Approach The paper reframes policy inference as an outlier detection problem. For any measurable password attribute — length, digit count, uppercase count, and so on — you can compute, for each possible minimum threshold value, how sharply the frequency of passwords jumps as you cross that threshold. If a policy mandated a minimum length of 6, you'd expect a dramatic spike in the number of 6-character passwords relative to 5-character ones, because users cluster just above the minimum. That spike — captured mathematically as a multiplier between cumulative frequencies — stands out as a statistical outlier. Where no such spike exists above a set cutoff, you can confidently infer there was no constraint on that attribute. The pol-infer tool implements this across multiple password attributes simultaneously, and was tested on both real-world datasets with known ground-truth policies and synthetic datasets engineered to simulate padding and formatting corruption.

Key Findings The method correctly recovered the known password composition policies for all four real-world datasets tested. For RockYou: minimum length 5. For Yahoo and LinkedIn: minimum length 6, no other constraints. For 000webhost: minimum length 6 plus a mandatory digit — the digit requirement being inferred from a separate outlier analysis on digit counts. The method also proved robust against the synthetic noisy datasets, successfully recovering the original policy even when the data had been padded with tens of thousands of extraneous records from other sources, or corrupted by formatting errors that artificially generated hundreds of thousands of additional short strings.

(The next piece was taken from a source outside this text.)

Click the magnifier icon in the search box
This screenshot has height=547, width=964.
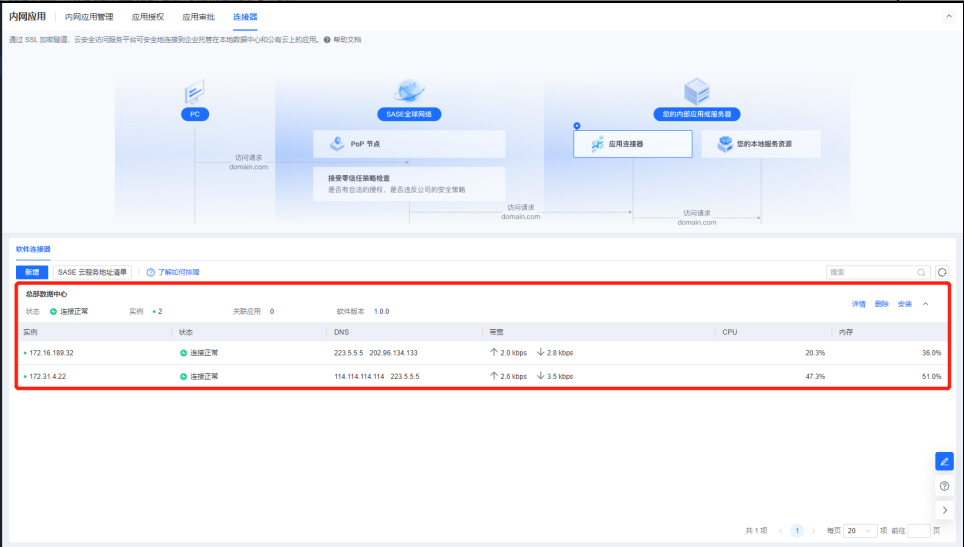[x=921, y=272]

Real-World Implications The direct application is in password security research: pol-infer gives researchers a principled, automated way to clean and contextualise breach datasets before using them for downstream analysis. But it has a secondary, more operationally interesting implication — given only a set of passwords, you can make statistically grounded inferences about the security posture of the organisation that generated them, without any cooperation from that organisation. That has significant implications for forensic investigation, threat intelligence, and competitive security benchmarking.

So, What?

The credential breach landscape has deteriorated dramatically since this paper was published. The exposure of 16 billion login credentials in June 2025 stands as the largest credential compilation in history — an aggregation of around 30 separate datasets, primarily harvested by infostealer malware. In 2024 alone, 2.8 billion passwords were put up for sale on criminal forums. The raw material this paper works with has never been more abundant, or more consequential.

That scale changes what's possible with a technique like pol-infer — and what's at stake. At billions of records, automated policy inference isn't just useful for academic research. It becomes a tool for continuous threat intelligence: analysing the composition of credential sets circulating in underground markets to infer which organisations they came from, what security posture those organisations had, and how that shapes the risk of credential stuffing and password spraying attacks against them.

There's also a forensic angle that has grown sharper with time. In an era of GDPR in Europe and tightening data protection regulation globally, a breached organisation's password policy is a material fact — it speaks directly to whether adequate security measures were in place. The ability to reconstruct that policy from the breach data itself, without relying on the organisation's disclosure, is exactly the kind of independent verification that regulators, insurers, and incident responders need.

For AI-driven offensive security specifically, the implications are pointed. Automated red-teaming and password attack tooling increasingly rely on breach datasets for wordlist generation, policy-aware password mutation, and targeted credential stuffing. A tool that can automatically characterise the policy constraints embedded in any given dataset — and therefore the likely shape of valid credentials — makes that automation smarter and more targeted. Brute force attacks against web applications grew from 21% to 37% of successful incidents in 2025, a trend that makes policy-aware attack generation an increasingly important capability on both sides of the fence.

The core insight of this paper — that the rules governing a system leave a detectable statistical fingerprint in the data that system produces — is a broadly applicable idea. Password policies are one instance. The same logic applies anywhere behaviour is constrained by policy: network traffic, API usage patterns, authentication logs. The methodology here is a small, clean example of a much larger principle: in security, data always tells you more than it appears to at first glance.